Ignoring the Evidence
Dr. Stanton Glantz, a professor at the University of California San Francisco Center for Tobacco Control Research and Education, said evidence “clearly” shows smokers who use e-cigarettes are less likely to kick the habit. While some people have used e-cigarettes to quit and the RCP researchers typically make sound recommendations, Glantz thinks they’ve made a big mistake in issuing the recommendation.

“They’re making policy by wishful thinking,” he told LifeZette. “They’re making policy based on what they hope will happen and ignoring what is actually happening.”

Glantz said more than 20 studies — including his own in The Lancet Respiratory Medicine, mentioned above — have shown e-cigarettes depress a person’s ability to quit. “They’re just ignoring the evidence,” Glantz said.

The fact that the Food and Drug Administration hasn’t stepped in as e-cigarettes continue to be marketed to young people isn’t helping matters much at all.

“Five years from now, these people are going to feel really bad,” Glantz added. “It’s a terrible precedent.”

“We are still very much in the ‘buyer beware’ stage with e-cigarettes,” Dr. Judith J. Prochaska, an associate professor at the Stanford Prevention Research Center, told LifeZette.  
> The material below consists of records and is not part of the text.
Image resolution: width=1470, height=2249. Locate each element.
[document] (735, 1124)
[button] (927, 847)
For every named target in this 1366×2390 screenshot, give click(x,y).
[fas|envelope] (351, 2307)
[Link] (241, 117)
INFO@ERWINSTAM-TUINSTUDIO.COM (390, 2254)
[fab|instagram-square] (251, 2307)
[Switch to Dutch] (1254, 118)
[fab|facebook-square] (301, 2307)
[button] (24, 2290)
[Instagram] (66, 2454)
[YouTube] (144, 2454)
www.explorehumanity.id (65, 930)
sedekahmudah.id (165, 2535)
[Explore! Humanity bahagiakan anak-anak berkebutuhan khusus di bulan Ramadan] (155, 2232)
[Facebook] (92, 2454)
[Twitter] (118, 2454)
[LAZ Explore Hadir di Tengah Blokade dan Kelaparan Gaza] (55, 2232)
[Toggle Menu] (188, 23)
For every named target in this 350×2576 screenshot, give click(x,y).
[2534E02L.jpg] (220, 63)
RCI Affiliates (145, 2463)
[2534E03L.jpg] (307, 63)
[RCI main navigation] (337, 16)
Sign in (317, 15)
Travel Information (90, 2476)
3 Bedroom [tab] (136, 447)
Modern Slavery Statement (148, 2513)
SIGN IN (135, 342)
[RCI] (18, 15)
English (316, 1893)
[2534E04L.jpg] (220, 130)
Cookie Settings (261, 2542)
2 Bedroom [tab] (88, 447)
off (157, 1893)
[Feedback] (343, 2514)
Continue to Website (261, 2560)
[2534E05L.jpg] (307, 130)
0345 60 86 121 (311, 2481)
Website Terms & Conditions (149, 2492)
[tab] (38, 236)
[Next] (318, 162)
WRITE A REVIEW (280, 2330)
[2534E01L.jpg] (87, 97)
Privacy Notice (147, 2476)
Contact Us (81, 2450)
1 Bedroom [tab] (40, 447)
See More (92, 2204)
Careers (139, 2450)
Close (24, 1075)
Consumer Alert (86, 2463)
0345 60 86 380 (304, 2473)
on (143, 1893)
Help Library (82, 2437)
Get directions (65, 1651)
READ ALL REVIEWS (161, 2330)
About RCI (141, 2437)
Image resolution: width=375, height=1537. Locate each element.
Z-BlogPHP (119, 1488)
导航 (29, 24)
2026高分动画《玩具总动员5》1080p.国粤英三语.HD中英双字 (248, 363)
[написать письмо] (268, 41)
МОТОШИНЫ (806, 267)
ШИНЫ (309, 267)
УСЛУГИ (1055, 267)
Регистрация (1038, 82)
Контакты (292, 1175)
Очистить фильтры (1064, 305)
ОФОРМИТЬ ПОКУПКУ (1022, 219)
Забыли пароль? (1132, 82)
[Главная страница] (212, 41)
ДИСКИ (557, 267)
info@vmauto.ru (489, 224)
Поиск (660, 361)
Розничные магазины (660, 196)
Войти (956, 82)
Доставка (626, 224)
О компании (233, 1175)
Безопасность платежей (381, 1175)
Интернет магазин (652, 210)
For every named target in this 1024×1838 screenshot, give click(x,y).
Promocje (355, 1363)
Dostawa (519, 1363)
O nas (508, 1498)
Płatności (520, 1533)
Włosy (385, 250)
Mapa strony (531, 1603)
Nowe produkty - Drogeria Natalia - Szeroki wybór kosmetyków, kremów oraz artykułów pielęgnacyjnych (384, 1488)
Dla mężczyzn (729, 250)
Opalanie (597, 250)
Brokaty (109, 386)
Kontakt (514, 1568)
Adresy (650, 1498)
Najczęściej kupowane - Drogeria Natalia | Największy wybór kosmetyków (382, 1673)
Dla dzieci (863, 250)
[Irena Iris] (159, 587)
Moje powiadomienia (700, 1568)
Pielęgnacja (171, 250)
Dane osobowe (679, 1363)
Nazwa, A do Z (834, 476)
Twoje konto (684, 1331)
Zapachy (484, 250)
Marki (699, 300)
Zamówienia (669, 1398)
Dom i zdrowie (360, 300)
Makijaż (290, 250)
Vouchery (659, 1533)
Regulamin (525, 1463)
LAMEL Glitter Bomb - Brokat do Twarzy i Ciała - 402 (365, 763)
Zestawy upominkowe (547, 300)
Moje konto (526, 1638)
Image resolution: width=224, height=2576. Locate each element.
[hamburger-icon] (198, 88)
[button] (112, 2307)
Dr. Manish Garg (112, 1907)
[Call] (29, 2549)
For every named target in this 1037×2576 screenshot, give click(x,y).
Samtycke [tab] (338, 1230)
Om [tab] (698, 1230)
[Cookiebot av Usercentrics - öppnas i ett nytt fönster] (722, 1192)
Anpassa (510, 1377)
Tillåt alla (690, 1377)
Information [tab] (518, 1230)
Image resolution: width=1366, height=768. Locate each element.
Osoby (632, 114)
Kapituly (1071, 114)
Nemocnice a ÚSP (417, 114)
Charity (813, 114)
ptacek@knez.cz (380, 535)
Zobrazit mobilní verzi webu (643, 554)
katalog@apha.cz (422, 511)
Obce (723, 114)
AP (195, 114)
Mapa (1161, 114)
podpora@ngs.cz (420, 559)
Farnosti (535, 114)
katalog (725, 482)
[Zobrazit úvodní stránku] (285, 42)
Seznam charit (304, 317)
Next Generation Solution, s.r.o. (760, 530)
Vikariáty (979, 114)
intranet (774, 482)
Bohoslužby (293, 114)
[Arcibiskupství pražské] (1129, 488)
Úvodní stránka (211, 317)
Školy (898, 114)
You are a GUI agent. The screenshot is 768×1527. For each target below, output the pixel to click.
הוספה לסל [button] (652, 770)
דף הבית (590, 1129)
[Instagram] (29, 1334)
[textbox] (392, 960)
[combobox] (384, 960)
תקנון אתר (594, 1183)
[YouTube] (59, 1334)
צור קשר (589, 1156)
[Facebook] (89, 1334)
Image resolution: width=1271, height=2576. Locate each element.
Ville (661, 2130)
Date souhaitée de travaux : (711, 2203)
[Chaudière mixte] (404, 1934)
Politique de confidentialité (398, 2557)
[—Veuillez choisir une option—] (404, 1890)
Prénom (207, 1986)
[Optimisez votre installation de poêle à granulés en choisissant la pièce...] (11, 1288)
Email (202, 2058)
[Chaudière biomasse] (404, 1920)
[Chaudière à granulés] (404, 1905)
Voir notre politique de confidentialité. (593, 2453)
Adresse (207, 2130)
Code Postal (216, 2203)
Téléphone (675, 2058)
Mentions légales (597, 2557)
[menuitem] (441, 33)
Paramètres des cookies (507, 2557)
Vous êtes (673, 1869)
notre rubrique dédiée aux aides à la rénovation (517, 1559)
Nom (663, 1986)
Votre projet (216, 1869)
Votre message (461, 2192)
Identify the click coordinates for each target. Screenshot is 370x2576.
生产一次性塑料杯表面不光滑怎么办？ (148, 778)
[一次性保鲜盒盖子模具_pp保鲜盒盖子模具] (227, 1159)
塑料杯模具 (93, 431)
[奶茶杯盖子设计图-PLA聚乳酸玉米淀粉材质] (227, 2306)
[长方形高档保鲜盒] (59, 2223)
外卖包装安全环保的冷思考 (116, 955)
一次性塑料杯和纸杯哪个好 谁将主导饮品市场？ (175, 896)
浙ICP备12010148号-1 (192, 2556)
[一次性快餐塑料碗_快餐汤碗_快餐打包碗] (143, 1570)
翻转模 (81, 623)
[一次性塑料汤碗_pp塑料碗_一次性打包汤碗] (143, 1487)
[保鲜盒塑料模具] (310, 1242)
“The claims far outweigh the evidence — the few randomized controlled trials conducted [a total of three] show nicotine e-cigarettes to be no different than placebo e-cigarettes,” she said, adding the data was largely observational with self-reported quit rates. Some data showed e-cigarettes increased quit attempts — but not abstinence. “A cessation medication would certainly not gain FDA approval with that type of evidence.”

“We know the studies that need to be conducted to yield conclusive evidence, and yet instead proclamations continue to be made without solid footing on an evidence base,” she added.